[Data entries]
|---|
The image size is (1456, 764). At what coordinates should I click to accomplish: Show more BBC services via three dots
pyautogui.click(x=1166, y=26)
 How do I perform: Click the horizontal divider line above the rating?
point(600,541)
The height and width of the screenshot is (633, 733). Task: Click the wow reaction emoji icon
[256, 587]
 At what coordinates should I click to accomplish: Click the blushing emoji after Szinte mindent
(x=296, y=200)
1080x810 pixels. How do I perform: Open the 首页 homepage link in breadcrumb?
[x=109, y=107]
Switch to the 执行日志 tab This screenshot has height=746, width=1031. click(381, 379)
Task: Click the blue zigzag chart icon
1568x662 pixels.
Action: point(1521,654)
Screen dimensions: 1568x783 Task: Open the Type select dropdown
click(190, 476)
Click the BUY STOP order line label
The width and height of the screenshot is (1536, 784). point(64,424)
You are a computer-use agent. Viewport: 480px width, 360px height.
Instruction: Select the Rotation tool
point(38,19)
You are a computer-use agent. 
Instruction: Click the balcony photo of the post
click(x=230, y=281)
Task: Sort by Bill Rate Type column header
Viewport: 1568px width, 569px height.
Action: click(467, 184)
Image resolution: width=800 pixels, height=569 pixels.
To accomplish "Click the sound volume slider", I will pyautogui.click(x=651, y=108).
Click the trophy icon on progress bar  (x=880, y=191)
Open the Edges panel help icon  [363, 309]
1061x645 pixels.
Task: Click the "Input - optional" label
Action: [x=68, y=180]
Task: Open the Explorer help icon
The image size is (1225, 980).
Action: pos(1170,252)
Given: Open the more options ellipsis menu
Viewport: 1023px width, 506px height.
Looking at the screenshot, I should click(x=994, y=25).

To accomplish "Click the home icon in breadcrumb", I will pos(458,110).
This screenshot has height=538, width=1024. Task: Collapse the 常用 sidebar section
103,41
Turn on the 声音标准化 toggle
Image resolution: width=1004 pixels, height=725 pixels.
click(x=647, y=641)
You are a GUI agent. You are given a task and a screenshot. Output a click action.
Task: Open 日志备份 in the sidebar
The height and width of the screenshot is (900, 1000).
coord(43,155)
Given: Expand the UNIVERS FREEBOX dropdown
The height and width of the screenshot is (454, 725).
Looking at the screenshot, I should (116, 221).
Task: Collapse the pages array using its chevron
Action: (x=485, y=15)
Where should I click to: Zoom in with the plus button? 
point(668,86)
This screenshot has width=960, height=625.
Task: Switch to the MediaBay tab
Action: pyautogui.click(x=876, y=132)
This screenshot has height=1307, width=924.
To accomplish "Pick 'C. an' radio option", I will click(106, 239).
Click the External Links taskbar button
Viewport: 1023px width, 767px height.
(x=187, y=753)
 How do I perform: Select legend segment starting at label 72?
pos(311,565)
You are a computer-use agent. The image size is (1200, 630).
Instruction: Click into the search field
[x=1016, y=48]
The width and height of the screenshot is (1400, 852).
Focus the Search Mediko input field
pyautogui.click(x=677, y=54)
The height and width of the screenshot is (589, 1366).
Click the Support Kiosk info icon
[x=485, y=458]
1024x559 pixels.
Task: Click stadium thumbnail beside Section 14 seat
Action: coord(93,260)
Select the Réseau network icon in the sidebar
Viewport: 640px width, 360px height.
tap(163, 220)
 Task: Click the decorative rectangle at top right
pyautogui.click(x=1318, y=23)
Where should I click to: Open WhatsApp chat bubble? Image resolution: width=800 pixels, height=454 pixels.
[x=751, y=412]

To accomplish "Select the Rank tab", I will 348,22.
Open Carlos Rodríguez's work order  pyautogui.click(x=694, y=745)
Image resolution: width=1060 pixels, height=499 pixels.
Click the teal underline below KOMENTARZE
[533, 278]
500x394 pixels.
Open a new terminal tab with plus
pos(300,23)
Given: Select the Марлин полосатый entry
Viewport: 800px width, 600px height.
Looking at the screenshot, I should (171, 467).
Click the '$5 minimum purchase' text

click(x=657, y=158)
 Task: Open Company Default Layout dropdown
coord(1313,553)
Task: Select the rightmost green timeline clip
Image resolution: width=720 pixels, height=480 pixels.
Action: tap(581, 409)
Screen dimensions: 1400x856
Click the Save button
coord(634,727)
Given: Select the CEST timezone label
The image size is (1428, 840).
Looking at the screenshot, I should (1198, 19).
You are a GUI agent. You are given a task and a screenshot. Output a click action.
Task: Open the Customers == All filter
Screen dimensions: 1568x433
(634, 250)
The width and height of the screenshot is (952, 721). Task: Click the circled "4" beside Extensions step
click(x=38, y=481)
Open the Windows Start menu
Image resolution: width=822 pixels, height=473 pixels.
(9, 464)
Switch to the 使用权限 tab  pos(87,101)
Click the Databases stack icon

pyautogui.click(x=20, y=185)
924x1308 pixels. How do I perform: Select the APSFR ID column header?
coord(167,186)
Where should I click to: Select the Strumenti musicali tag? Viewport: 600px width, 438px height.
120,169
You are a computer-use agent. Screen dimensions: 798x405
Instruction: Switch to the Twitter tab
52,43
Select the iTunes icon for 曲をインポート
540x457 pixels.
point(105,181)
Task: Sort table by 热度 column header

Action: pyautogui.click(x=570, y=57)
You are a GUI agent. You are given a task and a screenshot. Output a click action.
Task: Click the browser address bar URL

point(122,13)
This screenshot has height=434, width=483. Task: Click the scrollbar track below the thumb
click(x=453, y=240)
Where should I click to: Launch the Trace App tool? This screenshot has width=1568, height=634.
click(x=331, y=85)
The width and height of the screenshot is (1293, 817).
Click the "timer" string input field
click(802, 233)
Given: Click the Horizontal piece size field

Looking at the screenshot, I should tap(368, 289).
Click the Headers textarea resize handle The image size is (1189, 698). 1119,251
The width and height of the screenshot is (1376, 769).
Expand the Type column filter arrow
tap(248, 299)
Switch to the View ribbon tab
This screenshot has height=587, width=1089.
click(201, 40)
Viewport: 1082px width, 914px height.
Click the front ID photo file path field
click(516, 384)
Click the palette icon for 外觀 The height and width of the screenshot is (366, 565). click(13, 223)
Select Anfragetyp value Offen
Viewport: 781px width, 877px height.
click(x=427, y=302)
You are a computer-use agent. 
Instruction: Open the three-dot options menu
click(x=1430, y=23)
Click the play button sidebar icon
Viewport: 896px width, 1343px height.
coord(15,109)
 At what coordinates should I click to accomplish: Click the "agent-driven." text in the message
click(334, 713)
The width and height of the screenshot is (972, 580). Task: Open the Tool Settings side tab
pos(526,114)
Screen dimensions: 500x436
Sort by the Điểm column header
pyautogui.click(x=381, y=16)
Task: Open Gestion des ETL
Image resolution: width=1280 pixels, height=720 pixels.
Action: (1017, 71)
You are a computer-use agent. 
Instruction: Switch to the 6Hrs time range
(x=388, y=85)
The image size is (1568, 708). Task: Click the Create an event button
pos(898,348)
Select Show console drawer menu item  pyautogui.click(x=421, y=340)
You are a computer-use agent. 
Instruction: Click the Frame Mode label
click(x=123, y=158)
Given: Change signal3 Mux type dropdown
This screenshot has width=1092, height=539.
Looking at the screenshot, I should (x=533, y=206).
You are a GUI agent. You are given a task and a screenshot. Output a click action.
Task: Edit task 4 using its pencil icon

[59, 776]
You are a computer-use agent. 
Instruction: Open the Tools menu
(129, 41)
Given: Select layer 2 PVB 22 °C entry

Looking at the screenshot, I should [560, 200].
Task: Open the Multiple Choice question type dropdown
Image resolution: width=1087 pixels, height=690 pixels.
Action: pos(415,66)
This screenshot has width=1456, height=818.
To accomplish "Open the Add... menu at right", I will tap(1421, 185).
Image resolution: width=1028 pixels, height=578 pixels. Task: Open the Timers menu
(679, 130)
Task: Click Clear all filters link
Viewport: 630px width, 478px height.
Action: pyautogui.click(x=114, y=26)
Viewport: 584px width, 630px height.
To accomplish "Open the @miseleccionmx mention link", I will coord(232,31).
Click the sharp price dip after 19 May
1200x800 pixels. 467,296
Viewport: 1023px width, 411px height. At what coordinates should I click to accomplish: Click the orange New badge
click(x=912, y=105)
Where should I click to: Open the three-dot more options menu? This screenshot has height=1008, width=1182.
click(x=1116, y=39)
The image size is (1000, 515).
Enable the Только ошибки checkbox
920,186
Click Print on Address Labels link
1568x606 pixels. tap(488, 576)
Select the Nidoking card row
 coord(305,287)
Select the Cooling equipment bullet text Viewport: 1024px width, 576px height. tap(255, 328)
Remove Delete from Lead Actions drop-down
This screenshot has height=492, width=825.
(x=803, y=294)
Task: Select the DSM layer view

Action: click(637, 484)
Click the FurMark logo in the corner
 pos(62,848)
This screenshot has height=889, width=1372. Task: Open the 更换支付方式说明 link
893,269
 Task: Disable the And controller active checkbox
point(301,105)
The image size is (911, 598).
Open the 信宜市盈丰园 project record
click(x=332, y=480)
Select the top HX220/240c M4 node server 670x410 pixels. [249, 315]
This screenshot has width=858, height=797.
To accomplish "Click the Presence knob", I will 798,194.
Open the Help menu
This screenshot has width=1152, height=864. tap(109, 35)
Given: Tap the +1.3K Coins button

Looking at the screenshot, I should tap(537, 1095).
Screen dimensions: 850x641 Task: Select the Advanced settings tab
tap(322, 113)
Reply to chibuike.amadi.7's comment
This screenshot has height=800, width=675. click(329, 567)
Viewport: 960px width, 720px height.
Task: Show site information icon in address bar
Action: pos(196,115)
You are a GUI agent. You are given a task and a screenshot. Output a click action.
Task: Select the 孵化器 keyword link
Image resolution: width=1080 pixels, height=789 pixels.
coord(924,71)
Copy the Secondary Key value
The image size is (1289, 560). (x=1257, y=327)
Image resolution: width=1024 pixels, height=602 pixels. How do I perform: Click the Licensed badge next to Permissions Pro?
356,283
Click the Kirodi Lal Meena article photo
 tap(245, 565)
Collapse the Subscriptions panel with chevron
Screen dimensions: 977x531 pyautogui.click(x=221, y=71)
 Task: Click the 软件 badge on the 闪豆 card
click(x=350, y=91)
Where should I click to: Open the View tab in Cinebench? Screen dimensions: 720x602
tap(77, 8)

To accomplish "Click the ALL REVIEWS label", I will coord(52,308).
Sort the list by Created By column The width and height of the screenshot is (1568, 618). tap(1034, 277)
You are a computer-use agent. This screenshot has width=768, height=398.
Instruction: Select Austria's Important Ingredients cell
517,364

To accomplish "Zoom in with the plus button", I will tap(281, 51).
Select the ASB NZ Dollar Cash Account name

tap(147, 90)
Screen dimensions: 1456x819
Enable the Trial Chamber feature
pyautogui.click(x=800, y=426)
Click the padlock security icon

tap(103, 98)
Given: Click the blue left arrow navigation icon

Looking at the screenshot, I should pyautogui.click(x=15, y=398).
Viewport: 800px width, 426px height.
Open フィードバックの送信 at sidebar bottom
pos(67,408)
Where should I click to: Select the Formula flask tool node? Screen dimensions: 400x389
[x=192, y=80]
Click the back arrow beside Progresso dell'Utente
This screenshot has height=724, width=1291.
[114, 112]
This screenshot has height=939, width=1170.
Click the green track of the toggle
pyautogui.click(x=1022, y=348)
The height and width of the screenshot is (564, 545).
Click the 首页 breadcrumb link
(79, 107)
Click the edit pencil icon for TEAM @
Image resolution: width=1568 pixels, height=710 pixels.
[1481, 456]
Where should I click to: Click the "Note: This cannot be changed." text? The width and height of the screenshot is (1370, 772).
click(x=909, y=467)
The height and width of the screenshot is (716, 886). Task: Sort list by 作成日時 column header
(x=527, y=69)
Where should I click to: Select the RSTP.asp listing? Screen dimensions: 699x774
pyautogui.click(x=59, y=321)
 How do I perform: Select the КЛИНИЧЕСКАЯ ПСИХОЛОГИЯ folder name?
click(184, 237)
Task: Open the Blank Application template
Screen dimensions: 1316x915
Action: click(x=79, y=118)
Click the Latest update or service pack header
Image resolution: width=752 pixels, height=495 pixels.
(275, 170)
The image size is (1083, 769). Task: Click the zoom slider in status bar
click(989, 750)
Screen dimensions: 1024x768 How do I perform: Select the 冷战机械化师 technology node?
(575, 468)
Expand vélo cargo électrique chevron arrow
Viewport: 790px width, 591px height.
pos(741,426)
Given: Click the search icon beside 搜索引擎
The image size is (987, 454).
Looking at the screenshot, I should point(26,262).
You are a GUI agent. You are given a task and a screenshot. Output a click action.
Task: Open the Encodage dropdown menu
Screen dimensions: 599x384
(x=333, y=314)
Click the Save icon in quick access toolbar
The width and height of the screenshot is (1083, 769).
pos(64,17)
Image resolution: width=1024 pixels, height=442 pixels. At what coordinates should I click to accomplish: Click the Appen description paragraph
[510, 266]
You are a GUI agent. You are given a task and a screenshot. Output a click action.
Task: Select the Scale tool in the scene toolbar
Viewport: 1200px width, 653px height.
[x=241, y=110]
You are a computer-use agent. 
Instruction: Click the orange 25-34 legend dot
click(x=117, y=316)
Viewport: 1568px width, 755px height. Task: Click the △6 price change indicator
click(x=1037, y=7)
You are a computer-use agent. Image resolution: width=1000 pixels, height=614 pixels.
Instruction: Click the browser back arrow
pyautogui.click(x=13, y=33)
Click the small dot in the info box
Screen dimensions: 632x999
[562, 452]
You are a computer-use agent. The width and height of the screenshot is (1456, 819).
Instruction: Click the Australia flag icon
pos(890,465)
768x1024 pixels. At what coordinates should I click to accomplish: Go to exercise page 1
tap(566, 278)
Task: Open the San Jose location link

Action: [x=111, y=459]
|---|
Requirement: From the records above, retype only the lines starting at the line that contains "This screenshot has height=1307, width=924." and ending at the line that contains "The height and width of the screenshot is (589, 1366).", both included.

Result of this task:
This screenshot has height=1307, width=924.
To accomplish "Pick 'C. an' radio option", I will click(106, 239).
Click the External Links taskbar button
Viewport: 1023px width, 767px height.
(x=187, y=753)
 How do I perform: Select legend segment starting at label 72?
pos(311,565)
You are a computer-use agent. The image size is (1200, 630).
Instruction: Click into the search field
[x=1016, y=48]
The width and height of the screenshot is (1400, 852).
Focus the Search Mediko input field
pyautogui.click(x=677, y=54)
The height and width of the screenshot is (589, 1366).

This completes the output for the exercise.